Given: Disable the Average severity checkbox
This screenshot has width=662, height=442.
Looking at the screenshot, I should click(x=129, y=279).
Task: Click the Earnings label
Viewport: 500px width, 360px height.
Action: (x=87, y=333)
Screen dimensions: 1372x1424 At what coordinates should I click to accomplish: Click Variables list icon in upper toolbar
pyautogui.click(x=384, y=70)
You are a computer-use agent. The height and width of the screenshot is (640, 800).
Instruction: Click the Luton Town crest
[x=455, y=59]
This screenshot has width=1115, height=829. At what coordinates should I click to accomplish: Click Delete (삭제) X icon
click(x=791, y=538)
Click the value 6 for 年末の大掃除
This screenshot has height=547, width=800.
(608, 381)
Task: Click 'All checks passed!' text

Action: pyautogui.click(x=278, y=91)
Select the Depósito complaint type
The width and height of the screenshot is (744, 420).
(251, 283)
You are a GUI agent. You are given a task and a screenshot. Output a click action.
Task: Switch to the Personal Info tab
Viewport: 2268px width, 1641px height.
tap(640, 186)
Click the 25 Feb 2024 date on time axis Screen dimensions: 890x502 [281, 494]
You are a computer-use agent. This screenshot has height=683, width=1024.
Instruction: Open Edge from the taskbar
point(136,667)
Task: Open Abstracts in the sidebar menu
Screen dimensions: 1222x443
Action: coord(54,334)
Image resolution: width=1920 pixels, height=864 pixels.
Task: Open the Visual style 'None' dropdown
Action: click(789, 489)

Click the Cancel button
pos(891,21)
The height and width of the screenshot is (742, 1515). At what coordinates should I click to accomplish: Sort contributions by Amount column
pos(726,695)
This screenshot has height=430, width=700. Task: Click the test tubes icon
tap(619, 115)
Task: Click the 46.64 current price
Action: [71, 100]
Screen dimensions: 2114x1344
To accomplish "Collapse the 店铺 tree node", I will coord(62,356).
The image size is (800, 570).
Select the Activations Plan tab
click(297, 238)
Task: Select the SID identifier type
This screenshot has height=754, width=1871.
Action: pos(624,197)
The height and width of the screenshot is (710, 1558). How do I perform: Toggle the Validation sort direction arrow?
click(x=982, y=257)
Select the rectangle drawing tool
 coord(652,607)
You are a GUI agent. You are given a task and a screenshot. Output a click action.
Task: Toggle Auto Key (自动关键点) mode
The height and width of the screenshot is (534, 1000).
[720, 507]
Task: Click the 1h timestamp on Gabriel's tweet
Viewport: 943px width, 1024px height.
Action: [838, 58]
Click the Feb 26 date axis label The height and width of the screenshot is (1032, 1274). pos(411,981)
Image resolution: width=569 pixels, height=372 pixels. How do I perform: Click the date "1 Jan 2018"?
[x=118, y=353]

▶ What to work on
Each line of the material above should be restated word for word.

▶ Your solution
Given: Disable the Average severity checkbox
This screenshot has width=662, height=442.
Looking at the screenshot, I should click(x=129, y=279).
Task: Click the Earnings label
Viewport: 500px width, 360px height.
Action: (x=87, y=333)
Screen dimensions: 1372x1424 At what coordinates should I click to accomplish: Click Variables list icon in upper toolbar
pyautogui.click(x=384, y=70)
You are a computer-use agent. The height and width of the screenshot is (640, 800).
Instruction: Click the Luton Town crest
[x=455, y=59]
This screenshot has width=1115, height=829. At what coordinates should I click to accomplish: Click Delete (삭제) X icon
click(x=791, y=538)
Click the value 6 for 年末の大掃除
This screenshot has height=547, width=800.
(608, 381)
Task: Click 'All checks passed!' text

Action: pyautogui.click(x=278, y=91)
Select the Depósito complaint type
The width and height of the screenshot is (744, 420).
(251, 283)
You are a GUI agent. You are given a task and a screenshot. Output a click action.
Task: Switch to the Personal Info tab
Viewport: 2268px width, 1641px height.
tap(640, 186)
Click the 25 Feb 2024 date on time axis Screen dimensions: 890x502 [281, 494]
You are a computer-use agent. This screenshot has height=683, width=1024.
Instruction: Open Edge from the taskbar
point(136,667)
Task: Open Abstracts in the sidebar menu
Screen dimensions: 1222x443
Action: coord(54,334)
Image resolution: width=1920 pixels, height=864 pixels.
Task: Open the Visual style 'None' dropdown
Action: click(789, 489)

Click the Cancel button
pos(891,21)
The height and width of the screenshot is (742, 1515). At what coordinates should I click to accomplish: Sort contributions by Amount column
pos(726,695)
This screenshot has height=430, width=700. Task: Click the test tubes icon
tap(619, 115)
Task: Click the 46.64 current price
Action: [71, 100]
Screen dimensions: 2114x1344
To accomplish "Collapse the 店铺 tree node", I will coord(62,356).
The image size is (800, 570).
Select the Activations Plan tab
click(297, 238)
Task: Select the SID identifier type
This screenshot has height=754, width=1871.
Action: pos(624,197)
The height and width of the screenshot is (710, 1558). How do I perform: Toggle the Validation sort direction arrow?
click(x=982, y=257)
Select the rectangle drawing tool
 coord(652,607)
You are a GUI agent. You are given a task and a screenshot. Output a click action.
Task: Toggle Auto Key (自动关键点) mode
The height and width of the screenshot is (534, 1000).
[720, 507]
Task: Click the 1h timestamp on Gabriel's tweet
Viewport: 943px width, 1024px height.
Action: [838, 58]
Click the Feb 26 date axis label The height and width of the screenshot is (1032, 1274). pos(411,981)
Image resolution: width=569 pixels, height=372 pixels. How do I perform: Click the date "1 Jan 2018"?
[x=118, y=353]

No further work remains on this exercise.